Extracted entries:
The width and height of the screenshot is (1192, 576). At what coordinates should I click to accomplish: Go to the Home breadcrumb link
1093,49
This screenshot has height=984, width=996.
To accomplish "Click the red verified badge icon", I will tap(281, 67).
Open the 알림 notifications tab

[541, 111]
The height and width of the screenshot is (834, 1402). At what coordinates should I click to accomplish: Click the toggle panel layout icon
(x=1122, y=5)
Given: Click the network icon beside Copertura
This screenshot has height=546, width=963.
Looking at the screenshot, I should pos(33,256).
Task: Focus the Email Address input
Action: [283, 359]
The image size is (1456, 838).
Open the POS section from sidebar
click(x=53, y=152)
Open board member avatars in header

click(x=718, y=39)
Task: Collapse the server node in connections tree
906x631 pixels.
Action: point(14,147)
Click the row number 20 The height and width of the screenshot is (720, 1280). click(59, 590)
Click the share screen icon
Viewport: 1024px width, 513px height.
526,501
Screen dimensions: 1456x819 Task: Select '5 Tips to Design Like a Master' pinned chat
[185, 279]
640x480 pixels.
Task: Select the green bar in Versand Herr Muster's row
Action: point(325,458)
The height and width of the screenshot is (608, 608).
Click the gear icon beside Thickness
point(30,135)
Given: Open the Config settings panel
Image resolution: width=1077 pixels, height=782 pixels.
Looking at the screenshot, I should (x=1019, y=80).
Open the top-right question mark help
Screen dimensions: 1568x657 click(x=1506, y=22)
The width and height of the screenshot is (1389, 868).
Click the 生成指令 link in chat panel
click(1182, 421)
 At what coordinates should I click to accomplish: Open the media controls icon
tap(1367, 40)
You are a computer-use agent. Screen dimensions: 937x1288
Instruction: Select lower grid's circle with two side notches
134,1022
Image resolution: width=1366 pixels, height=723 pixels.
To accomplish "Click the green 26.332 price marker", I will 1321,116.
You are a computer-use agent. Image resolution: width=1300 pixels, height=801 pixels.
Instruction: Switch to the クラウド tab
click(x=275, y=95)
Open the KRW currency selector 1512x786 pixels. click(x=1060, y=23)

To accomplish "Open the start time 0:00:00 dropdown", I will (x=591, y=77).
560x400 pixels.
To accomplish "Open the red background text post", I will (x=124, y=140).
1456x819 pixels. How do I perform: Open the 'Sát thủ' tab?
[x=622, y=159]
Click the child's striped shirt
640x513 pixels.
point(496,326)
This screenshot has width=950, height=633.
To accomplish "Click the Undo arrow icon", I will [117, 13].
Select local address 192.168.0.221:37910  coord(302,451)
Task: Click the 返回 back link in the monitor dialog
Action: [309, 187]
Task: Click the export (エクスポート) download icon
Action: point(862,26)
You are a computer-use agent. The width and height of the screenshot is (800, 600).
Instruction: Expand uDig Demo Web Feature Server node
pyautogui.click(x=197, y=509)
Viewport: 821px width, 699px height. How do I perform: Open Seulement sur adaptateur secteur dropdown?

Goal: Reproduce all of the data above verbatim, preserving every line in its original order.

Written response:
The width and height of the screenshot is (1192, 576). At what coordinates should I click to accomplish: Go to the Home breadcrumb link
1093,49
This screenshot has height=984, width=996.
To accomplish "Click the red verified badge icon", I will tap(281, 67).
Open the 알림 notifications tab

[541, 111]
The height and width of the screenshot is (834, 1402). At what coordinates should I click to accomplish: Click the toggle panel layout icon
(x=1122, y=5)
Given: Click the network icon beside Copertura
This screenshot has height=546, width=963.
Looking at the screenshot, I should pos(33,256).
Task: Focus the Email Address input
Action: [283, 359]
The image size is (1456, 838).
Open the POS section from sidebar
click(x=53, y=152)
Open board member avatars in header

click(x=718, y=39)
Task: Collapse the server node in connections tree
906x631 pixels.
Action: point(14,147)
Click the row number 20 The height and width of the screenshot is (720, 1280). click(59, 590)
Click the share screen icon
Viewport: 1024px width, 513px height.
526,501
Screen dimensions: 1456x819 Task: Select '5 Tips to Design Like a Master' pinned chat
[185, 279]
640x480 pixels.
Task: Select the green bar in Versand Herr Muster's row
Action: point(325,458)
The height and width of the screenshot is (608, 608).
Click the gear icon beside Thickness
point(30,135)
Given: Open the Config settings panel
Image resolution: width=1077 pixels, height=782 pixels.
Looking at the screenshot, I should (x=1019, y=80).
Open the top-right question mark help
Screen dimensions: 1568x657 click(x=1506, y=22)
The width and height of the screenshot is (1389, 868).
Click the 生成指令 link in chat panel
click(1182, 421)
 At what coordinates should I click to accomplish: Open the media controls icon
tap(1367, 40)
You are a computer-use agent. Screen dimensions: 937x1288
Instruction: Select lower grid's circle with two side notches
134,1022
Image resolution: width=1366 pixels, height=723 pixels.
To accomplish "Click the green 26.332 price marker", I will 1321,116.
You are a computer-use agent. Image resolution: width=1300 pixels, height=801 pixels.
Instruction: Switch to the クラウド tab
click(x=275, y=95)
Open the KRW currency selector 1512x786 pixels. click(x=1060, y=23)

To accomplish "Open the start time 0:00:00 dropdown", I will (x=591, y=77).
560x400 pixels.
To accomplish "Open the red background text post", I will (x=124, y=140).
1456x819 pixels. How do I perform: Open the 'Sát thủ' tab?
[x=622, y=159]
Click the child's striped shirt
640x513 pixels.
point(496,326)
This screenshot has width=950, height=633.
To accomplish "Click the Undo arrow icon", I will [117, 13].
Select local address 192.168.0.221:37910  coord(302,451)
Task: Click the 返回 back link in the monitor dialog
Action: [309, 187]
Task: Click the export (エクスポート) download icon
Action: point(862,26)
You are a computer-use agent. The width and height of the screenshot is (800, 600).
Instruction: Expand uDig Demo Web Feature Server node
pyautogui.click(x=197, y=509)
Viewport: 821px width, 699px height. How do I perform: Open Seulement sur adaptateur secteur dropdown?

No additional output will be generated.